Desde siempre las mujeres dialogamos con el dolor: La primera vez que hacemos el amor, cuando menstruamos, cuando parimos, después de parir, y puede ser incluso que lleguemos a sentir dolor amamantando o bien cuando se acerca la menopausia. Creo que más que rechazar el dolor y querer borrarlo, es preciso integrarlo como parte de nuestro camino hacía la individuación, relacionarnos con ello como con un maestro que nos conecta a nuestro poder oculto, una herramienta de trascendencia y es tan solo la intuición que me guía cuando digo que esa ofrenda y ese don que es el dolor que experimentamos las mujeres al atravesar los distintos ciclos femeninos el hombre lo ha buscado experimentar inconscientemente a través de rituales o bien de guerras a lo largo de los siglos.
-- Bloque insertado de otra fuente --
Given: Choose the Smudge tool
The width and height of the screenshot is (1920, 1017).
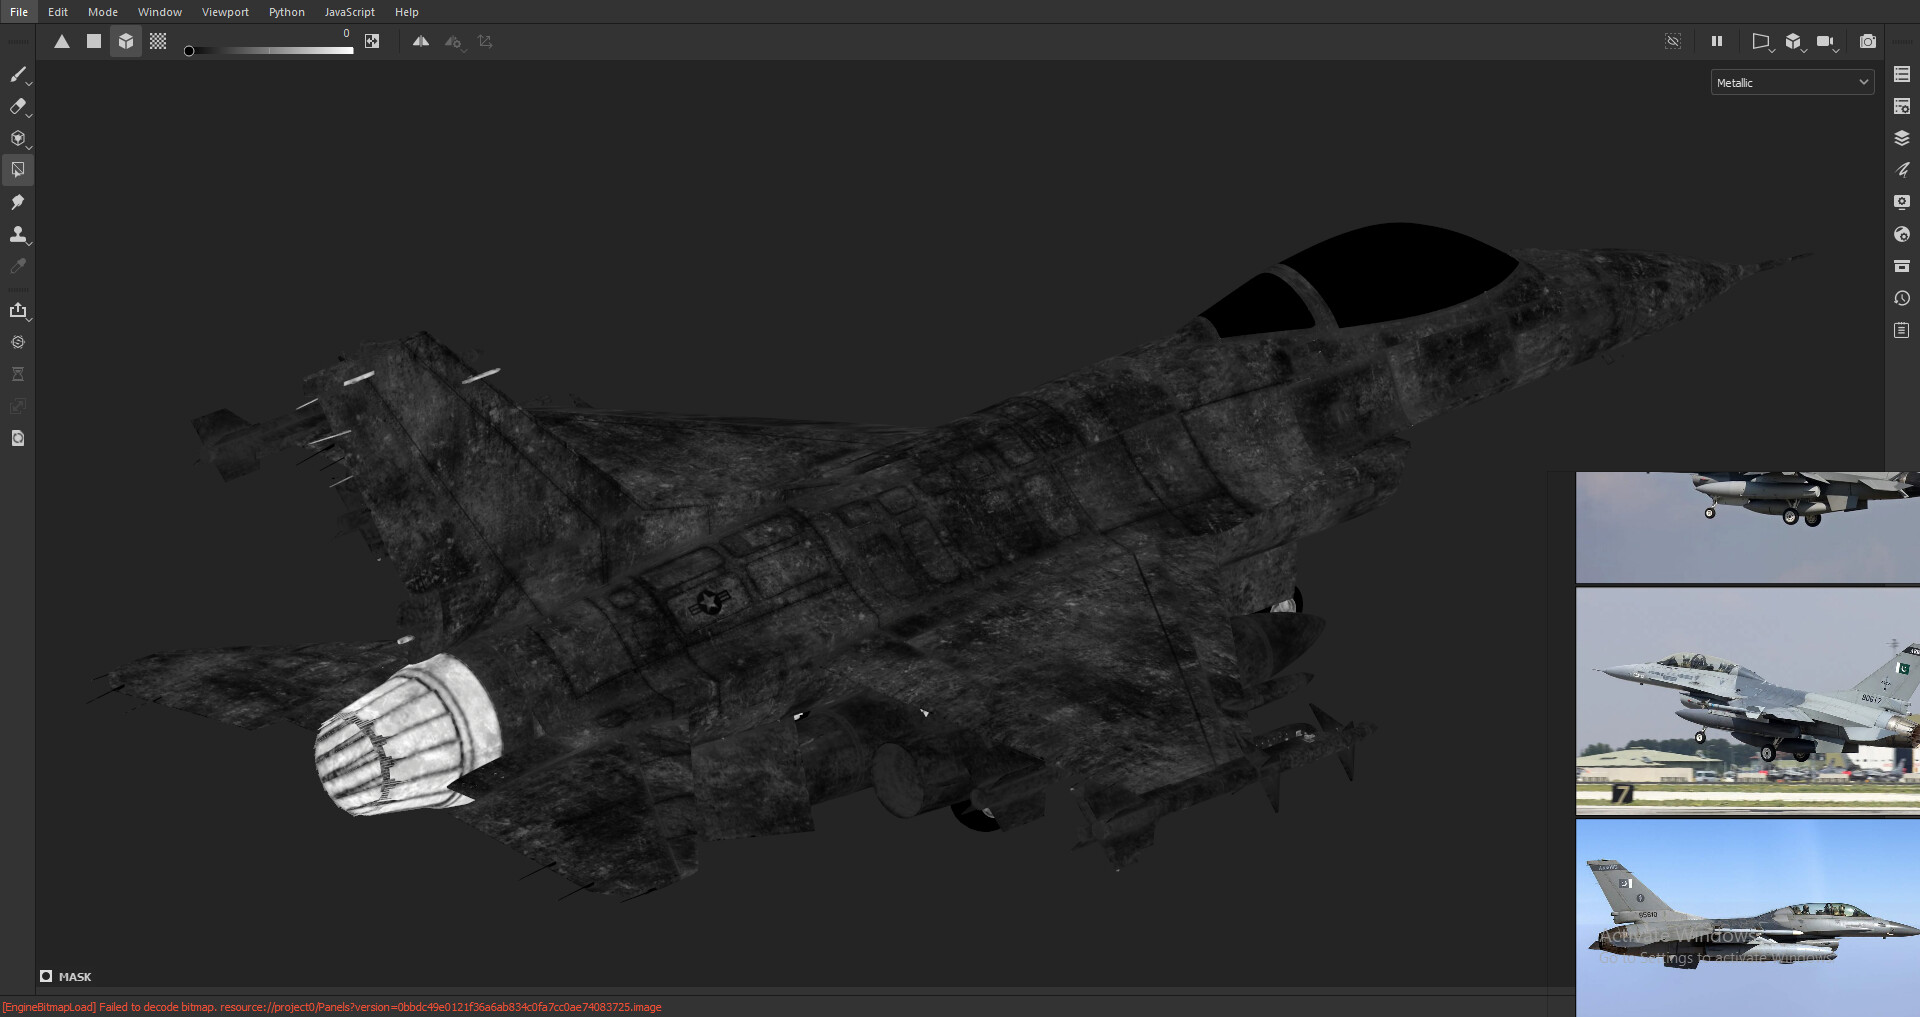Looking at the screenshot, I should [18, 202].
Cuando nació Ayla Tayen en la mañana, y finalmente en el agua, Sebastián la recibió e inmediatamente la colocaron contra mi pecho. Nadie me la quitó para pesarla, para bañarla ni para quitarle el vernix. Con respeto profundo nos permitieron (re)conocernos y se retiraron del cuarto; ahí bajo la luz de nuestro enamoramiento e intimidad pude amamantar a mi hija por primera vez. Cortamos el cordón cuando ya había dejado de latir y pudimos conservar mi placenta y trabajar con su maravillosa medicina, la cual me permitió atravesar los primeros días del post parto con mucha fuerza y entendimiento de los procesos sutiles de mi cuerpo y espíritu.
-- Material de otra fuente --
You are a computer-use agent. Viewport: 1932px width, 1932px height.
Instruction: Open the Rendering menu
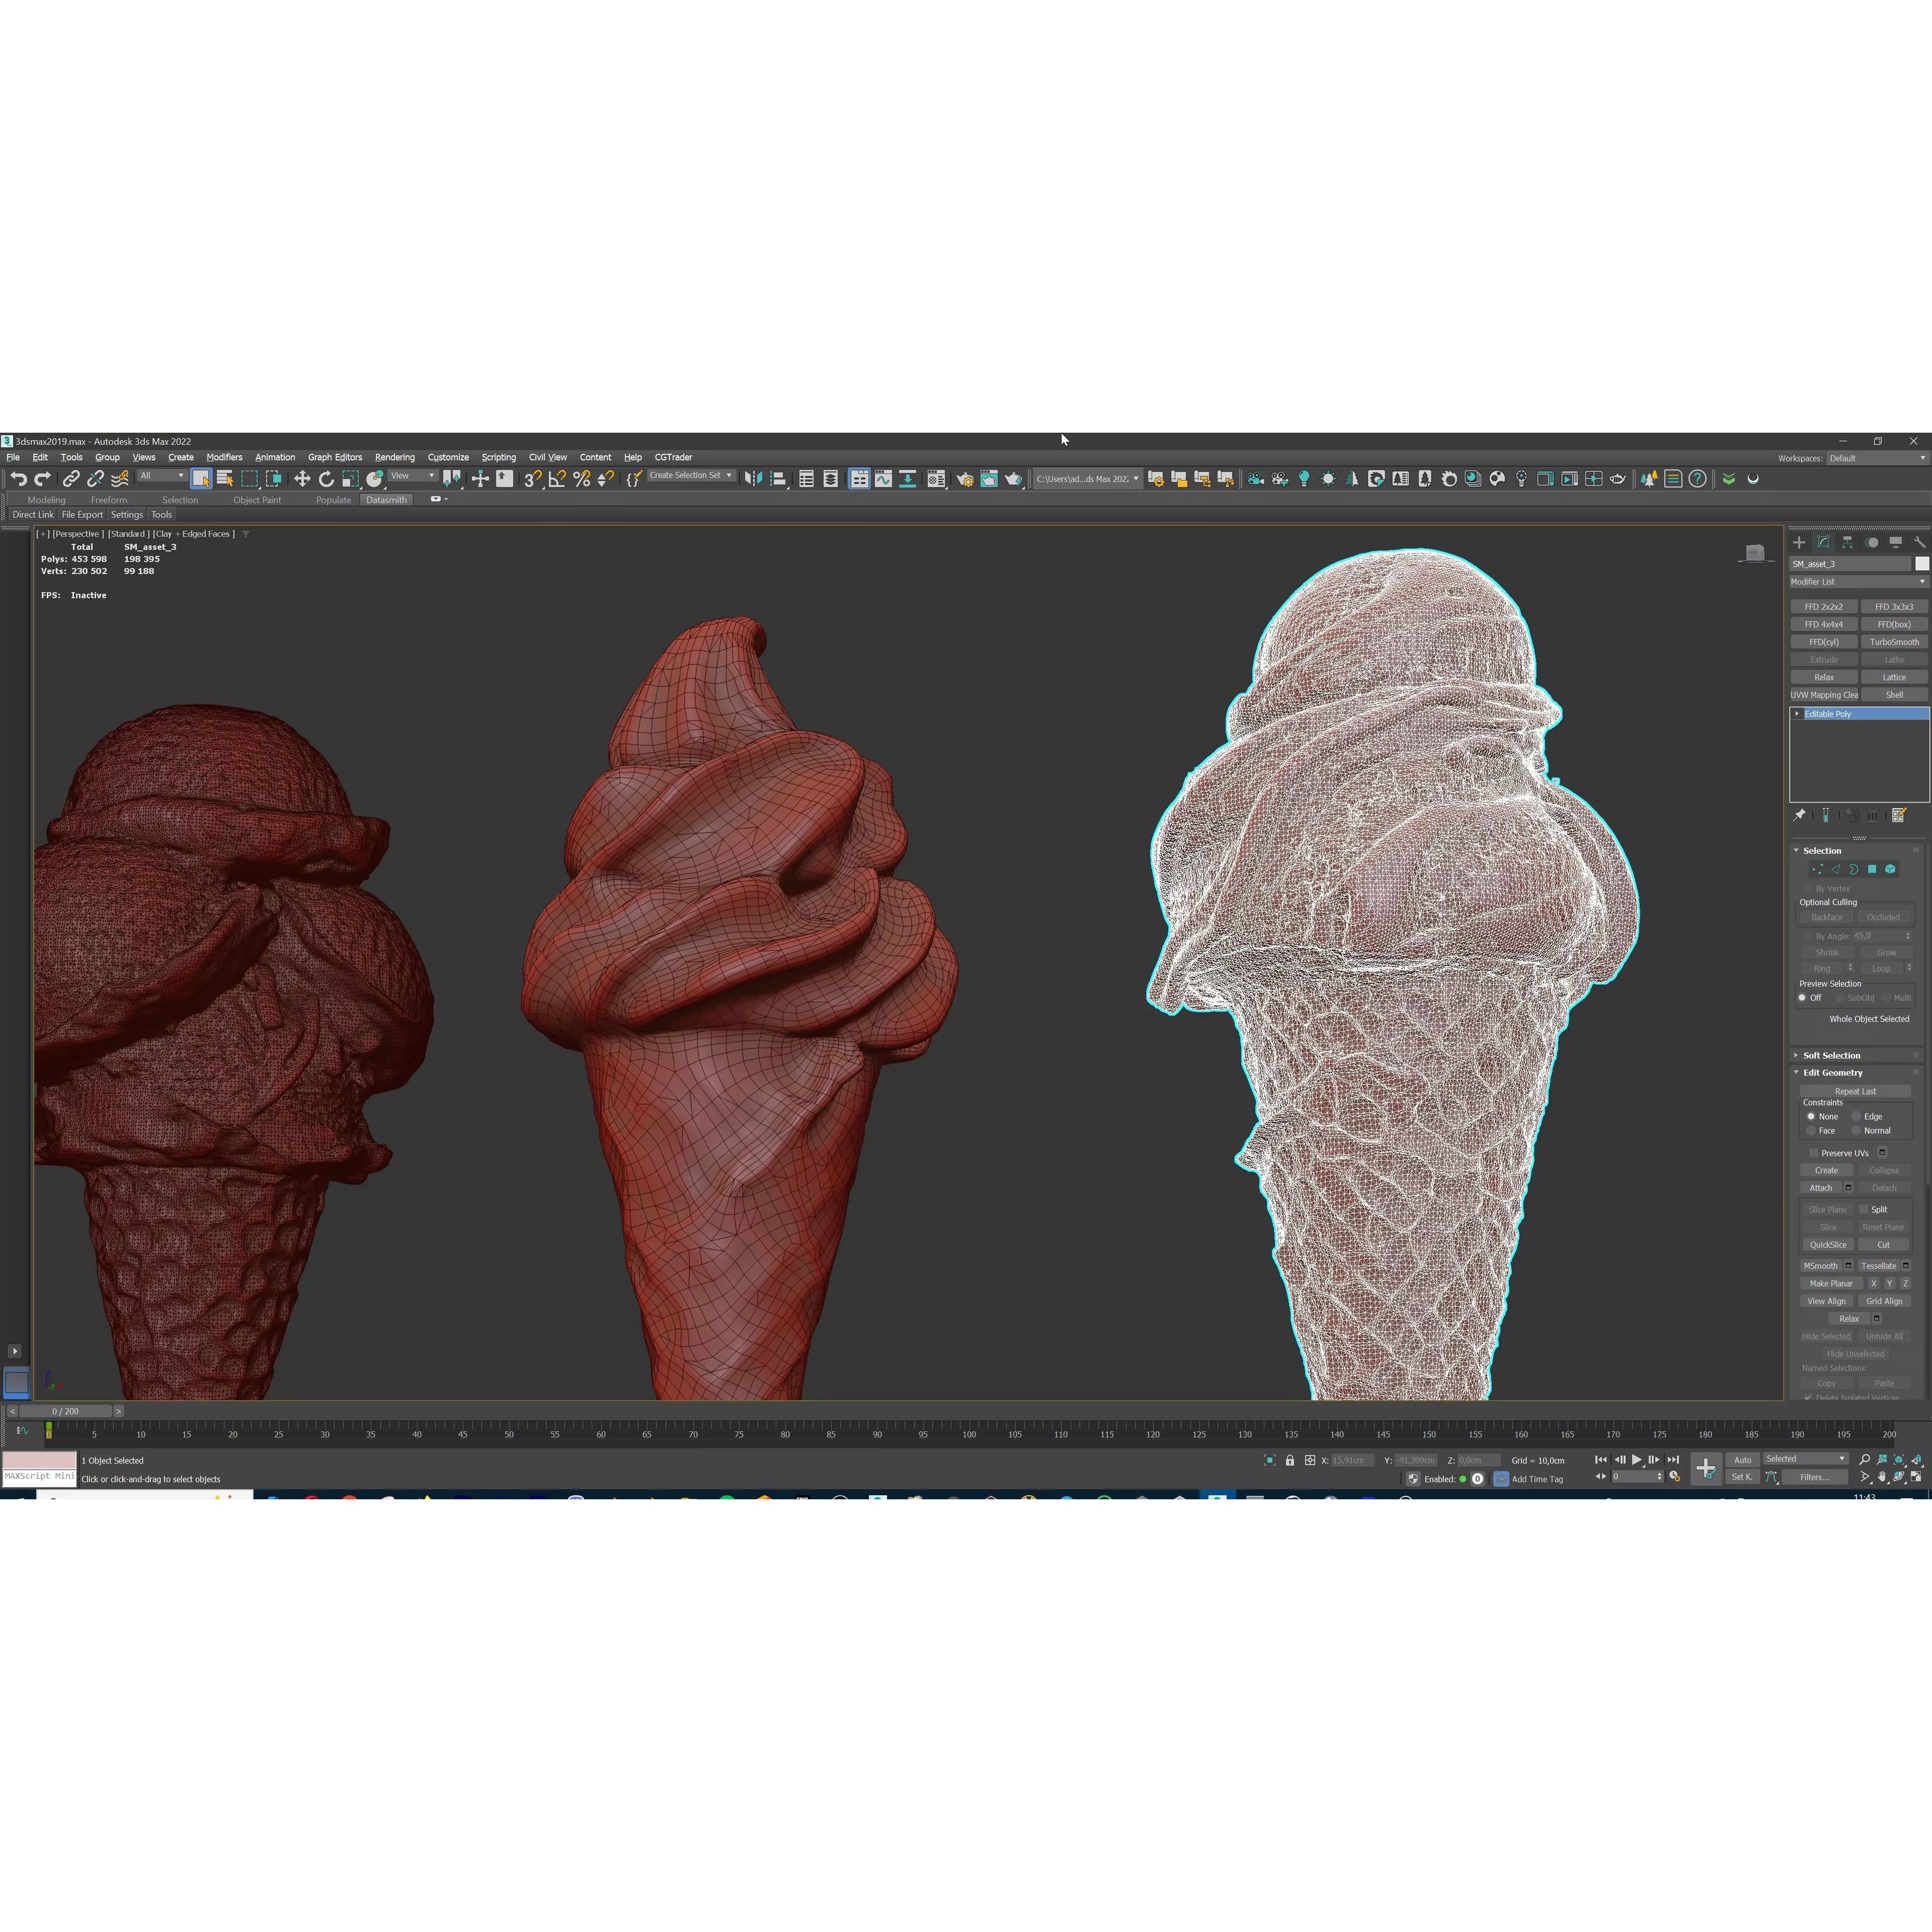[x=395, y=457]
Si comparto tan íntimas palabras, es sabiendo que cada mujer y que cada embarazo es distinto, pero tengo la certeza que independientemente de eso todas deberíamos de recuperar la confianza en nuestro poder, en nuestra intuición y en nuestros cuerpos para parir(nos). Recodificar la mente condicionada por estigmas tan duramente arraigados y permitir que se diluya el miedo para que podamos recuperar nuestros partos, su naturaleza primitiva y espiritual es responsabilidad nuestra. El parto es un ritual de vida y el nacimiento es por donde (casi) todo empieza. Creo y digo con firmeza que pariendo con consciencia y permitiendo un nacimiento natural, sin trauma, lo menos medicalizado y intervenido posible (cuando no se trata de un embarazo o parto de alto riesgo) a nuestras hijas y a nuestros hijos, estamos sembrando una semilla inestimable en nuestro linaje y en la humanidad.

No olvidemos que en esta iniciación las mujeres somos un canal, un vehículo. Mi hija es la que realizó el trabajo más grande para llegar a este plano y conocernos. La honro hoy y para siempre.